2. In the theory of special relativity we notice that objects become heavier when they move, the momentum becomes: $\vec{p} = {m\vec{v}\gamma}$, where $\gamma = \frac{1}{\sqrt{1-(v/c)^2}}$. Hence the kinetic energy becomes: $T={mc^2\gamma}$, this is derived below.
3. If you try to make a non-relativistic electromagnetic Lagrangian, it's not possible to incorporate the magnetic field in terms of a potential energy. So the solution is to define the momentum equal to $\vec{p} = m\vec{v}-\frac{q\vec{A}}{c}$, where A is the vector potential so that $\vec{B} = \nabla\times\vec{A}$. This would give an kinetic energy (or kinetic term in your Hamiltonian) equal to: $T = \frac{(m\vec{v}-\frac{q\vec{A}}{c})^2}{2m}$. One often calls $m\vec{v}$ the kinematic momentum and $\vec{p}$ the canonical momentum (since this is the momentum that follows from a Lagrangian). It are the canonical momenta that are called "thé momenta".
4. And last but not least, in quantum mechanics you work on a different kind of mathematical structure (in Hilbert-space in stead of the classical phase-space). By equivalence with wave-theory the momentum is derived as $\hat{p} = \frac{\hbar}{i}\frac{\partial}{\partial x}$, where we have an operator $\hat{p}$ which works on that Hilbertspace.

Note: from dj_mummy

Note that the given relations for kinetic energy all assume the particle was originally at rest at a given time $t=t_0$. The kinetic energy is derived by using the work-energy theorem (difference in kinetic energy = work done on the point particle).

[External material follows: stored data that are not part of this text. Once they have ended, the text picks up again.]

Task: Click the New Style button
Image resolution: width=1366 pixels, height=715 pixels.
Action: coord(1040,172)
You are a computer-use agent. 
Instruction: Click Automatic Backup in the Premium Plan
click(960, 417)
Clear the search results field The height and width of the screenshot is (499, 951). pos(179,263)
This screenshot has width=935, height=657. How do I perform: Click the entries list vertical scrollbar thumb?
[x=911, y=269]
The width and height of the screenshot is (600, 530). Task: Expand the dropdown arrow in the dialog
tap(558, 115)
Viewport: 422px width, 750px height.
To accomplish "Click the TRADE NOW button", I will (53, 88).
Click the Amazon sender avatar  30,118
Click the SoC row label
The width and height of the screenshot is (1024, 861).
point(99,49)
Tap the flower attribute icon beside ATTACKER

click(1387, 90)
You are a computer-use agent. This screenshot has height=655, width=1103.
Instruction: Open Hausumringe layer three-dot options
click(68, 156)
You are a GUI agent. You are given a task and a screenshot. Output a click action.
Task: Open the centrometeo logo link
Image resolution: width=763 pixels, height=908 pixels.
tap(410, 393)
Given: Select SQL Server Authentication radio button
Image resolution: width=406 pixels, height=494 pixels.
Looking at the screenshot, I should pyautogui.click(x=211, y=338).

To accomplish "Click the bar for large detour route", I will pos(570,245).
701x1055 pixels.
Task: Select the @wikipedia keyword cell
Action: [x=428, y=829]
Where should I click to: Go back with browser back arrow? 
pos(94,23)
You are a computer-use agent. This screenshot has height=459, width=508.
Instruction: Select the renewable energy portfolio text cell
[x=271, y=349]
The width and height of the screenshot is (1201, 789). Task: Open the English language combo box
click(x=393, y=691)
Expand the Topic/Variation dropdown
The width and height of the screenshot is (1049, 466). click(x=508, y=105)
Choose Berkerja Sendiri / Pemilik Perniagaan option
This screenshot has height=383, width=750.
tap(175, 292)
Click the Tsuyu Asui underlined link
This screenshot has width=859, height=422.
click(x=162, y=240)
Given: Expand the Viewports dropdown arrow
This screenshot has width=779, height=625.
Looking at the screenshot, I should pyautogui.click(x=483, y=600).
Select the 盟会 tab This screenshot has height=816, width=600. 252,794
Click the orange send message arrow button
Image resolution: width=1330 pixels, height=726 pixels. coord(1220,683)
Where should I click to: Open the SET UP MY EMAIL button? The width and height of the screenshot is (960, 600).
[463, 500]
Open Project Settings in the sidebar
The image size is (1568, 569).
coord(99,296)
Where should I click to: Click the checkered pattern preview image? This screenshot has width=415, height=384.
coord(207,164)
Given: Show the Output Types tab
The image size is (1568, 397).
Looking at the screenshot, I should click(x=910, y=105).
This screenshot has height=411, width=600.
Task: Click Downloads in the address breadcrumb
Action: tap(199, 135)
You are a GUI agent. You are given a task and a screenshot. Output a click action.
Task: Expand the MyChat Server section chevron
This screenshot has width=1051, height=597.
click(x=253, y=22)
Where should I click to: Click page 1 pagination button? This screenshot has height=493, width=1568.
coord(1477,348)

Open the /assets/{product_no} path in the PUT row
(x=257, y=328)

Using the laws of classical physics (Newton's second law) we get:

$T = \int\limits_{x_0}^{x_1}\vec{F}\cdot d\vec{x} = \int\limits_{t_0}^{t_1}\vec{F}\cdot \vec{v}\,dt = \int\limits_{t_0}^{t_1}\left(m\frac{d\vec{v}}{dt}\right)\cdot \vec{v}\,dt= m\int\limits_{t_0}^{t_1} \vec{v}\cdot d\vec{v} = \frac{m}{2}v^2$. Where $\vec{v}$ is the velocity at time $t_1$.

This gives us the kinetic energy in the case of classical physics! For the relativistic particle we define a 4-momentum $p^\alpha = m\frac{du^\alpha}{d\tau}$. Where $u^\alpha$ is the four-velocity and $\tau$ is the proper time. The derivation is actually done here and we get the formula above !